Nominierung der AfD-Kandidaten für die Kommunalwahl im Mai – nach fünf Stunden wurde es turbulent. Foto: Lichtgut/Ines Rudel

Kandidatenaufstellung bei der AfD für die Kommunalwahl in Stuttgart: Der einzige noch verbliebene AfD-Stadtrat Eberhard Brett wurde nicht mehr gewählt.

Stuttgart - Die Stuttgarter Alternative für Deutschland (AfD) hat ihre Liste für die Kommunalwahl am 26. Mai komplettiert. Nachdem die Partei die ersten 30 Plätze bereits vergeben hatte, mussten am Samstag im Fasanenhof die übrigen 30 Kandidaten nominiert werden. Auch dieses Mal hatte der derzeit einzig verbliebene AfD-Politiker im Stuttgarter Gemeinderat, Eberhard Brett, trotz kämpferischer Rede keine Chance.

Eberhard Brett kommt aus dem Kopfschütteln nicht mehr heraus. „Ich kann’s nicht verstehen“, sagt der Noch-AfD-Stadtrat, und: „Jetzt haben wir den Rechtsruck.“ Nachdem am Samstag im Fasanenhof die Listenplätze 31 bis 59 ohne großes Palaver von den Stuttgarter AfD-Mitgliedern vergeben worden waren, kam es zur Kampfabstimmung um den aussichtslosen Listenplatz 60. Für diesen hatte Spitzenkandidat Christian Köhler, der auf Listenplatz eins für die AfD ins Rennen gehen wird, den ehemaligen Stadtrat und Landtagsabgeordneten der Republikaner, Rolf Schlierer, vorgeschlagen. Spontan habe er sich da zur Kandidatur entschlossen, so Brett.

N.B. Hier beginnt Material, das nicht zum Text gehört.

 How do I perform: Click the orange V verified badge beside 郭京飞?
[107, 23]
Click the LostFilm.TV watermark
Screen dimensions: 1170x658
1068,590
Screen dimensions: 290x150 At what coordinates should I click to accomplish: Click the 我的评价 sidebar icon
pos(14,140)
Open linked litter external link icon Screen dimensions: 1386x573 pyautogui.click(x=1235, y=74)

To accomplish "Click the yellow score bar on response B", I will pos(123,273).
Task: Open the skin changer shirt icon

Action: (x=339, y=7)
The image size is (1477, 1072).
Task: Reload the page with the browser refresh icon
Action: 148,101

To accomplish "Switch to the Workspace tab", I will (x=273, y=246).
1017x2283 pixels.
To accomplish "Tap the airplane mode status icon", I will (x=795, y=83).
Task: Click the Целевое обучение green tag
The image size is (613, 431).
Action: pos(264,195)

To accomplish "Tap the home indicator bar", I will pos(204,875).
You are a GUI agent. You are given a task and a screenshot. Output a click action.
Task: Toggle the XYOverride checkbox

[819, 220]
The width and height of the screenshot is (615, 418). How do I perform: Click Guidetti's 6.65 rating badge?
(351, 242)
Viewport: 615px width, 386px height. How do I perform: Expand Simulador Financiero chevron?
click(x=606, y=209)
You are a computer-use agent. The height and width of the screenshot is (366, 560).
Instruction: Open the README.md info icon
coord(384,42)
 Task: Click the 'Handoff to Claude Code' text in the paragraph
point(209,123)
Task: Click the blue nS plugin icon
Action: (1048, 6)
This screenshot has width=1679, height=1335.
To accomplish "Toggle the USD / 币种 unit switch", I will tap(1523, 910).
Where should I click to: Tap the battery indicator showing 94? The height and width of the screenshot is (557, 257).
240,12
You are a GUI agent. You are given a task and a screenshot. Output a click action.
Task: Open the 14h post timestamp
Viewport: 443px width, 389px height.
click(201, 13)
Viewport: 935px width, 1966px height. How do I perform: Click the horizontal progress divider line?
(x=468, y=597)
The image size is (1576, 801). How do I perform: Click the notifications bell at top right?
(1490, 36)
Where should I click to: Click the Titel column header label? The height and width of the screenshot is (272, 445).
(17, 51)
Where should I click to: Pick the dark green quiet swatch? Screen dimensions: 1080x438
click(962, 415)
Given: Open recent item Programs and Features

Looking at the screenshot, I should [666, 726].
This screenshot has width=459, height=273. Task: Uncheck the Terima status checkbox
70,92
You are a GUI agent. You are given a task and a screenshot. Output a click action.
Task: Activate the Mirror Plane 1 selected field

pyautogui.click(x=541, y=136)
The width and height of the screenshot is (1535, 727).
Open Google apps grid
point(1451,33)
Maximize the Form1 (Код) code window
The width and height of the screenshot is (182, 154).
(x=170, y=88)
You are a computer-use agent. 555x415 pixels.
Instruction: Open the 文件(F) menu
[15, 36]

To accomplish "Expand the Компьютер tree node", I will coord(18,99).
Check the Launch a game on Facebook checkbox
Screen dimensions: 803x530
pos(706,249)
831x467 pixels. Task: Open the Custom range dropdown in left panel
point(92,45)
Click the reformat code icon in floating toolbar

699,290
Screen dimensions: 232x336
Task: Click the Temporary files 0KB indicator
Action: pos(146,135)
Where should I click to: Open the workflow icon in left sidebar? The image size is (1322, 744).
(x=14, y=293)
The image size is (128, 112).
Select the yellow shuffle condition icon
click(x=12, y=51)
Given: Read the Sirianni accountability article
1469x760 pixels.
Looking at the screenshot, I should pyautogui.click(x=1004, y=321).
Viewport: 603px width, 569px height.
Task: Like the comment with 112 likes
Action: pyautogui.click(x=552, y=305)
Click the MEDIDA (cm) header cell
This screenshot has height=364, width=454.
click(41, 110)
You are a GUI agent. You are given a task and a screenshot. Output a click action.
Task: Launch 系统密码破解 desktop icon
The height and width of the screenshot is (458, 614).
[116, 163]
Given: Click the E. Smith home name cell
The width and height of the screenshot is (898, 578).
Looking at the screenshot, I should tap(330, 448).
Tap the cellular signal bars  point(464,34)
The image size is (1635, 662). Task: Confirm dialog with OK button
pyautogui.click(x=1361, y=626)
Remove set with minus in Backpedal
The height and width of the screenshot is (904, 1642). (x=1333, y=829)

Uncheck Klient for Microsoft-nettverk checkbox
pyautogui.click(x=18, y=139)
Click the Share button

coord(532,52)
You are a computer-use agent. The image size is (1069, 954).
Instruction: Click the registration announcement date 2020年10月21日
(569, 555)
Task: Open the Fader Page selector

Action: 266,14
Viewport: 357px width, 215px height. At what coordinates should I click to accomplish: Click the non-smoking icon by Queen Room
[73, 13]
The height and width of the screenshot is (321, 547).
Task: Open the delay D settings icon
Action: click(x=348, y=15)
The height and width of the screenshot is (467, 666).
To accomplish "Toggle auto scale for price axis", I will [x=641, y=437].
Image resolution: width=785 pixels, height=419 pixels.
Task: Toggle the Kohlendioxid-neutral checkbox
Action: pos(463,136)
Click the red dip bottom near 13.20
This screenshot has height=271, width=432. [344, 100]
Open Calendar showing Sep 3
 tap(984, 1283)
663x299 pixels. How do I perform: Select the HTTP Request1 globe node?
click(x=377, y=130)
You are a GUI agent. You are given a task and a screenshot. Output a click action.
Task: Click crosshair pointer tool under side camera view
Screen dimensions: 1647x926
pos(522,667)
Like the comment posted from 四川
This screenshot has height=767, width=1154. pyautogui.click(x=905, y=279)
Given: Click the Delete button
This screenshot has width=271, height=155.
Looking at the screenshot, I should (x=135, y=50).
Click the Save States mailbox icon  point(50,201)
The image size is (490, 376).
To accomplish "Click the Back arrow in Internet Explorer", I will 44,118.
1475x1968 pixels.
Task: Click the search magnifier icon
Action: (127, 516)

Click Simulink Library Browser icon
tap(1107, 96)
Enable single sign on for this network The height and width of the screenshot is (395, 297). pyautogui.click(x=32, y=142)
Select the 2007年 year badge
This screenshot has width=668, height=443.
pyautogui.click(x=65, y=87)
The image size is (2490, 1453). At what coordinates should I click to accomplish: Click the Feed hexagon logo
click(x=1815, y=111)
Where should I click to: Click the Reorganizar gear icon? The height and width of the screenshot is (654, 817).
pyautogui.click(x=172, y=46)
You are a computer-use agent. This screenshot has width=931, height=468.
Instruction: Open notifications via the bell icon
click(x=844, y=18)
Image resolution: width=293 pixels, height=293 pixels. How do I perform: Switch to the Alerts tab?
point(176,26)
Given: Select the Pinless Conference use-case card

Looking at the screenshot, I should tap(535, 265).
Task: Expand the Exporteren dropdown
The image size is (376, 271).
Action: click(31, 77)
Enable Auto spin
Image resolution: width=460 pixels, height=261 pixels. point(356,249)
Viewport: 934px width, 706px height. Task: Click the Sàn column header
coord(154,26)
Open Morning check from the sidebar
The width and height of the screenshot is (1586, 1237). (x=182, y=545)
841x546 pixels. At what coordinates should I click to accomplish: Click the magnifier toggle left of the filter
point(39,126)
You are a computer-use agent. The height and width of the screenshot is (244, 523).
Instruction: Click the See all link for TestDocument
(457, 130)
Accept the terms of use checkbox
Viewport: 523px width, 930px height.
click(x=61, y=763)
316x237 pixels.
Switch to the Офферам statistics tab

Brett hat die Wahl angefochten

„Grob fahrlässig und absurd“ sei es, Schlierer auf die AfD-Liste zu nehmen, so Brett vor den 25 anwesenden, stimmberechtigten AfD-Mitgliedern. Schlierer sei als Politiker „verbrannt“, er sei ein „Witzbold“. Er selbst, so Brett, sei dagegen in der Lage, der CDU Stimmen abzujagen, er sei bei der Wählerschaft und bei den Bürgermeistern der Stadt hochgeschätzt.

Es ist kein Wunder, dass Brett der Name Schlierer sauer aufstößt. Brett hat die Wahl für die ersten 30 Listenplätze, bei der er nicht berücksichtigt worden war, angefochten. Seine Wahlanfechtung ist vom Landesschiedsgericht der AfD zurückgewiesen worden und liegt jetzt beim Bundesschiedsgericht. Und ausgerechnet Ex-Republikaner Schlierer, seines Zeichens Jurist, hat die AfD Stuttgart vor dem Landesschiedsgericht gegen Brett vertreten. Am Ende votierten die AfD’ler mit 18 Stimmen für Schlierer, Brett bekam nur sieben Stimmen.

Die AfD wolle ein halbes Dutzend plus X Sitze im Stuttgarter Gemeinderat ergattern, so der Stuttgarter AfD-Sprecher Wolfgang Röll. „Wir wollen eine starke Fraktion stellen“, sagt Röll. Spitzenkandidat ist Christian Köhler, ihm folgen auf der Liste Michael H. Mayer, Frank Ebel, Ursula Rüdenauer und Kai Goller.